COUNTERING AHISTORICAL CLAIMS

 

Where to start with such an intricate web of hypocrisy originating in and backed by contemporary academia at one of the most prestigious universities in the world? Peterson himself rightly says in his bestselling book 12 Rules for Life that the concept of original sin is very unpopular in modern intellectual circles, but points out that the cruelties of man are consciously chosen (not so with animals) and tend to legitimize the idea, plus its attendant guilt (‘Who can deny the sense of existential guilt that pervades human experience?’). This guilt has now so invaded the minds of Western liberals that many of them cannot conceive of a historical narrative that is not predicated on it. In short, being ‘white’ has become something like the original sin from which there is no redemption. Everywhere around us are the victims of our whiteness demanding public repentance for the deeds of our ancestors, and balancing eternal sin with eternal victimhood. Again, we have been here before – Christ is the progenitor of victimhood, the person who sacrificed himself for us because we (mankind) were so steeped in sinfulness we could not save ourselves. However, modern secular victimhood is of course very different from Christ’s self-sacrifice, being based on a revisionist historical narrative analysed purely in terms of power relations at any one time – dominant powers oppressing subordinate ones. The hierarchy of oppression has simply been shifted to the contemporary scene, conveniently airbrushing out any of the advantages that Western civilization and its technological development may have brought to the world in general (they are many).

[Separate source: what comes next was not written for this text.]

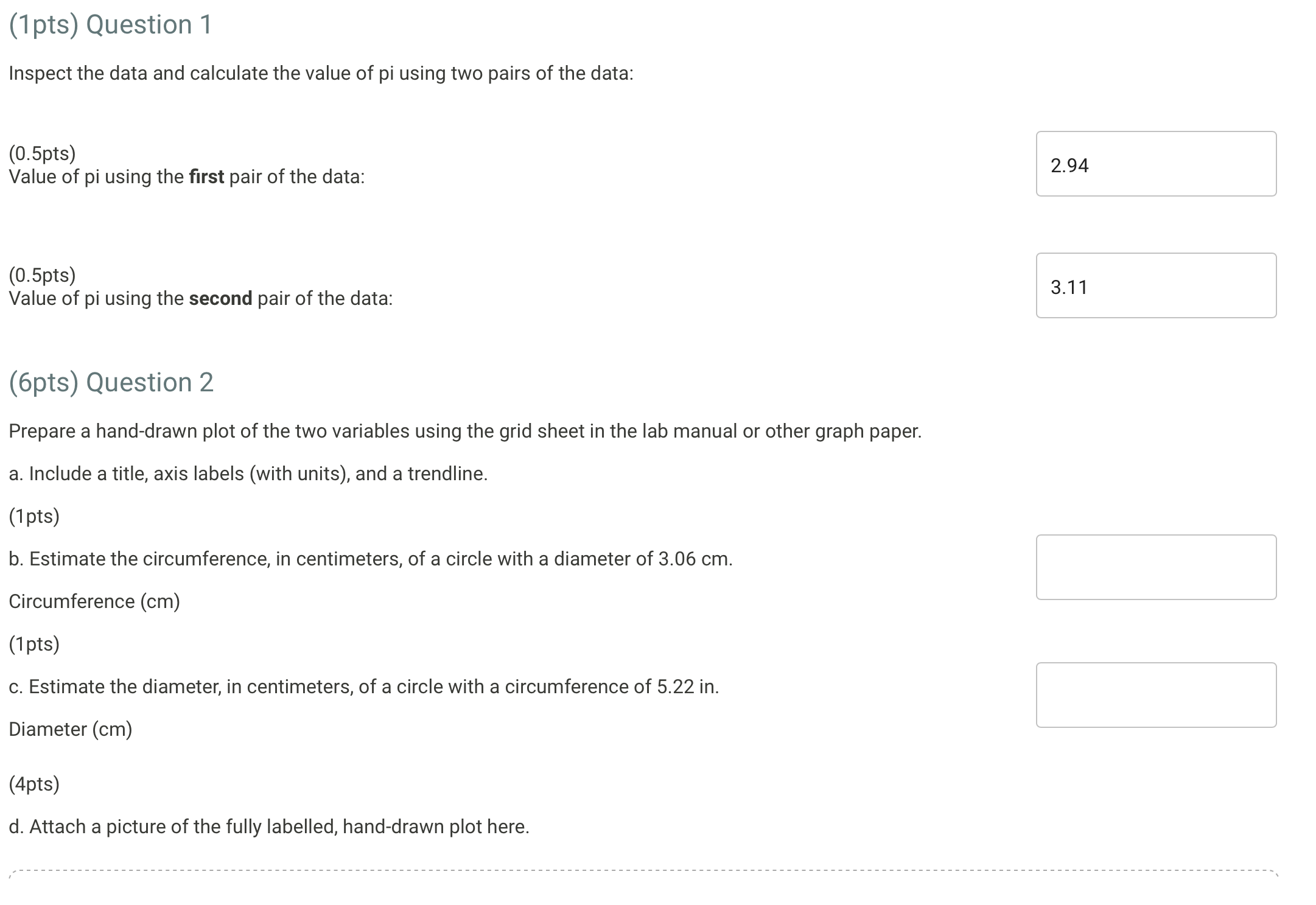Viewport: 1316px width, 905px height.
Task: Focus the empty Circumference (cm) answer box
Action: (x=1156, y=567)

Culpability has become a one-way street – any attempt to argue otherwise is ‘racist’. However, some black people have been courageously outspoken about this one-sided view; for example, the Nigerian journalist and novelist Adaobi Tricia Nwaubani did a piece for the BBC African Service entitled ‘My Nigerian Great-Grandfather Sold Slaves’. ‘My great-grandfather, Nwaubani Ogogo Oriaku’, she wrote, ‘was what I prefer to call a businessman, from the Igbo ethnic group of south-eastern Nigeria. He dealt in a number of goods, including tobacco and palm produce. He also sold human beings.’ She describes the agency trade for slaves brought from the hinterland in which her great-grandfather was active, but she also says that ‘it would be unfair to judge a nineteenth-century man by twenty-first-century principles’.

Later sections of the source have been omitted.